#### [TASK DIRECTIONS]
Copy the listing word for word, starting at its first line and ending at the line that contains "The image size is (1095, 757). coord(492,633)", including both.

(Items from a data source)
******************************
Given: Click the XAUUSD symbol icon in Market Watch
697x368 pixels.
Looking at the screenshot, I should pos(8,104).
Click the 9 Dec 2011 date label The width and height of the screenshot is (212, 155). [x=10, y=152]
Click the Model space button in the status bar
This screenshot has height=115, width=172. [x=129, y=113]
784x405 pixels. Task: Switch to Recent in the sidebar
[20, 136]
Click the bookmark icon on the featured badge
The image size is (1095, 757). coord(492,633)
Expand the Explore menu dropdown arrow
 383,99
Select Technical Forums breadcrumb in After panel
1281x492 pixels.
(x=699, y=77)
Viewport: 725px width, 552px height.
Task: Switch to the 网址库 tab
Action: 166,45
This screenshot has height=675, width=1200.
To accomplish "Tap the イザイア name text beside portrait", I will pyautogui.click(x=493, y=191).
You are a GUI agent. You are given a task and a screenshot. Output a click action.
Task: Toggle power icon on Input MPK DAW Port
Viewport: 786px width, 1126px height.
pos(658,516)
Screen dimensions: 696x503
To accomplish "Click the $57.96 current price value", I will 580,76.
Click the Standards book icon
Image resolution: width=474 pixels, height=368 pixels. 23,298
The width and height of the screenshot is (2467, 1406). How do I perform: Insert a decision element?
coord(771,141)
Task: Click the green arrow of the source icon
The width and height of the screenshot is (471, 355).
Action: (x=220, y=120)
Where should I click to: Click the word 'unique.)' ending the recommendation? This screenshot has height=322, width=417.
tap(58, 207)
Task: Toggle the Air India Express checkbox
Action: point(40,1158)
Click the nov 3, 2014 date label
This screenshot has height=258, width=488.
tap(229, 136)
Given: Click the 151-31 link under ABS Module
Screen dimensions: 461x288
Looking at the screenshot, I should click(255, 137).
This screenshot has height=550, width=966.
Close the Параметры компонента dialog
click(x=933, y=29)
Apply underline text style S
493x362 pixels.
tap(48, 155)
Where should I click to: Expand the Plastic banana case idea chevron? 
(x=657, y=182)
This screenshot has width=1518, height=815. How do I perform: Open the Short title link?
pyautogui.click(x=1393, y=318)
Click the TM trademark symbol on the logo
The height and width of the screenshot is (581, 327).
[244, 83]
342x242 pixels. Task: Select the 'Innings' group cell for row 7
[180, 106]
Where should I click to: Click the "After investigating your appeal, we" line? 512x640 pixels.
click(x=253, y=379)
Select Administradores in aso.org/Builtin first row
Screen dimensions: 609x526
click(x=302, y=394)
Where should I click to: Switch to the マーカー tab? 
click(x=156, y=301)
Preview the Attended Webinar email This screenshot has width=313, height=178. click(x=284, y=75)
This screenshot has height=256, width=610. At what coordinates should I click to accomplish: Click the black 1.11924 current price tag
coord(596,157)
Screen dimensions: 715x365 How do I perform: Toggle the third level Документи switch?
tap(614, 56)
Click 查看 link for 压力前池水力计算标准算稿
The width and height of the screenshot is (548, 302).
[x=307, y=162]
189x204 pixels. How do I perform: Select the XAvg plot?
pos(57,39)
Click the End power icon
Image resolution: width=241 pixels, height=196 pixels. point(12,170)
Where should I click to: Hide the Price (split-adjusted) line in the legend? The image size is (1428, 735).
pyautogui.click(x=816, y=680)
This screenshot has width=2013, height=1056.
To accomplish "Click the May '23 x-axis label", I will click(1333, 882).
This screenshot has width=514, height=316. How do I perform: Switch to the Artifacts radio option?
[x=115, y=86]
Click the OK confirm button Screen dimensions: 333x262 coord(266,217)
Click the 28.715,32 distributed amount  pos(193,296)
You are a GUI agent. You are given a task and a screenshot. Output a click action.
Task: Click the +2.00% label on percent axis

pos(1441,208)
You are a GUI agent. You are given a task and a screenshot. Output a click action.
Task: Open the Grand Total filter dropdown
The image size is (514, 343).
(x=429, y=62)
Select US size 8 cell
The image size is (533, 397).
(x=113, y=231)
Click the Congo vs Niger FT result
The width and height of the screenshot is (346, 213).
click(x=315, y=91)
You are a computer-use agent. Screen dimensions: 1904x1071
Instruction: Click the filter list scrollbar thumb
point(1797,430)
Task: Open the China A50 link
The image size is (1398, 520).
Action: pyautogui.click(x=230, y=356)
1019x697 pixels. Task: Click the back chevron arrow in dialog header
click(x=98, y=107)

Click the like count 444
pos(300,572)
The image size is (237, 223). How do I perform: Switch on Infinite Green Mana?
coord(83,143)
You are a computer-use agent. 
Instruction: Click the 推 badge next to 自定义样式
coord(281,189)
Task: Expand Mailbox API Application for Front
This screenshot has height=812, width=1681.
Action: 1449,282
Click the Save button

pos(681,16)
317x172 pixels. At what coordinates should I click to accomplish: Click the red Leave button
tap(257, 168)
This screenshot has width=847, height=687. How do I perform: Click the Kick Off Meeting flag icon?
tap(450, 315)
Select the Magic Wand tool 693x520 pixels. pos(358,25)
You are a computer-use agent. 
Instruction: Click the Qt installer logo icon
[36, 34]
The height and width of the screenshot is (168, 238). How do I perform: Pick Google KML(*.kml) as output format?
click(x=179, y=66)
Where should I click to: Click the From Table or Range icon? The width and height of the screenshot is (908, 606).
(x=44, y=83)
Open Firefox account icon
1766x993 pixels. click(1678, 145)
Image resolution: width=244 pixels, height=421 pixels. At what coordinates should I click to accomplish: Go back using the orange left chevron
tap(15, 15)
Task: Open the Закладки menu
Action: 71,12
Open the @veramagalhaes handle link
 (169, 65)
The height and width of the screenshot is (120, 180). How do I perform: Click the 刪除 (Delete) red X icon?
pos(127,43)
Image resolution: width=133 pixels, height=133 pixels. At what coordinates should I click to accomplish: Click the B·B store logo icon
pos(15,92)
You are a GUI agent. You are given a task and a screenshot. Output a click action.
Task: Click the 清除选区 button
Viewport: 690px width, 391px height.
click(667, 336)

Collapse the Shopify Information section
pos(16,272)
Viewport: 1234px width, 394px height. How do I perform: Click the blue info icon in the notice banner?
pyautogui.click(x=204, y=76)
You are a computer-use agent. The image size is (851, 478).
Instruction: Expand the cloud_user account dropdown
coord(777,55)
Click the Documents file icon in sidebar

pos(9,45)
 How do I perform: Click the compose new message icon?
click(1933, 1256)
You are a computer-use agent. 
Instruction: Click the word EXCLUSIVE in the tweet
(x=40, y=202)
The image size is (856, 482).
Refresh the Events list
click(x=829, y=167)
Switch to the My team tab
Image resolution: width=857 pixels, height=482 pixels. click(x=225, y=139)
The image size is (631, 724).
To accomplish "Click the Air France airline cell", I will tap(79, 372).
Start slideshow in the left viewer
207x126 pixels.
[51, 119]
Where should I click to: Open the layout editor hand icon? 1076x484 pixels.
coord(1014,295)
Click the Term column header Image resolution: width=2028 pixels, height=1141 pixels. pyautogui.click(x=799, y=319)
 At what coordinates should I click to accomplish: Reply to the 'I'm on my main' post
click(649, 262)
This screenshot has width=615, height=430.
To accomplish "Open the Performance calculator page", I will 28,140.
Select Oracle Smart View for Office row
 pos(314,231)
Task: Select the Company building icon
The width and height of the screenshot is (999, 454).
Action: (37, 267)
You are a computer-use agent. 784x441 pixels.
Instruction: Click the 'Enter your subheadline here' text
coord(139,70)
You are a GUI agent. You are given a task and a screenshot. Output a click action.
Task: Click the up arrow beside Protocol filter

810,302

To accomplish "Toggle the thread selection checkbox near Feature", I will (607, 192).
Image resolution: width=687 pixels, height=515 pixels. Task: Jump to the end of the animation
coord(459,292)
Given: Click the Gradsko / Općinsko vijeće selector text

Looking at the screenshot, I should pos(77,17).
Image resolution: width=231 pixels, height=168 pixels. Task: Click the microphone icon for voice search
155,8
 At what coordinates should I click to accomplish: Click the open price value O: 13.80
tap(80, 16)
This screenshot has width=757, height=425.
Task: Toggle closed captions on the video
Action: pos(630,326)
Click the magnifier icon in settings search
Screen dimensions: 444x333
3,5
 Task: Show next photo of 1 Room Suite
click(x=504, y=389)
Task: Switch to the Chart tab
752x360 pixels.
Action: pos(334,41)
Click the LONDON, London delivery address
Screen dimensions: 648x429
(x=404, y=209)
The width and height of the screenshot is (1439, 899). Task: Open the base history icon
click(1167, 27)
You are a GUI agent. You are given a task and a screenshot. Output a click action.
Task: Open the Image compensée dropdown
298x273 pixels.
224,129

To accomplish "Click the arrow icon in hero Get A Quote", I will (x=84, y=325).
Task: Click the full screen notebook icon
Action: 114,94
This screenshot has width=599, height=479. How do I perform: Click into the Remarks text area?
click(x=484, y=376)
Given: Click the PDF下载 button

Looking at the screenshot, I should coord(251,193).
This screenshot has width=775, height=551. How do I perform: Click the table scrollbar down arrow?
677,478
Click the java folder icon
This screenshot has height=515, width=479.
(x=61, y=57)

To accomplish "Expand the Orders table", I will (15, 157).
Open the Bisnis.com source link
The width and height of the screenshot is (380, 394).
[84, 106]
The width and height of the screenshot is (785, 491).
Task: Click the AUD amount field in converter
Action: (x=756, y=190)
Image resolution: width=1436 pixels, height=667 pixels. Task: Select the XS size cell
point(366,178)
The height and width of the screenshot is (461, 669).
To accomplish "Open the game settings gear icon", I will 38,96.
******************************
#### [TASK ANSWER]
Given: Click the XAUUSD symbol icon in Market Watch
697x368 pixels.
Looking at the screenshot, I should pos(8,104).
Click the 9 Dec 2011 date label The width and height of the screenshot is (212, 155). [x=10, y=152]
Click the Model space button in the status bar
This screenshot has height=115, width=172. [x=129, y=113]
784x405 pixels. Task: Switch to Recent in the sidebar
[20, 136]
Click the bookmark icon on the featured badge
The image size is (1095, 757). coord(492,633)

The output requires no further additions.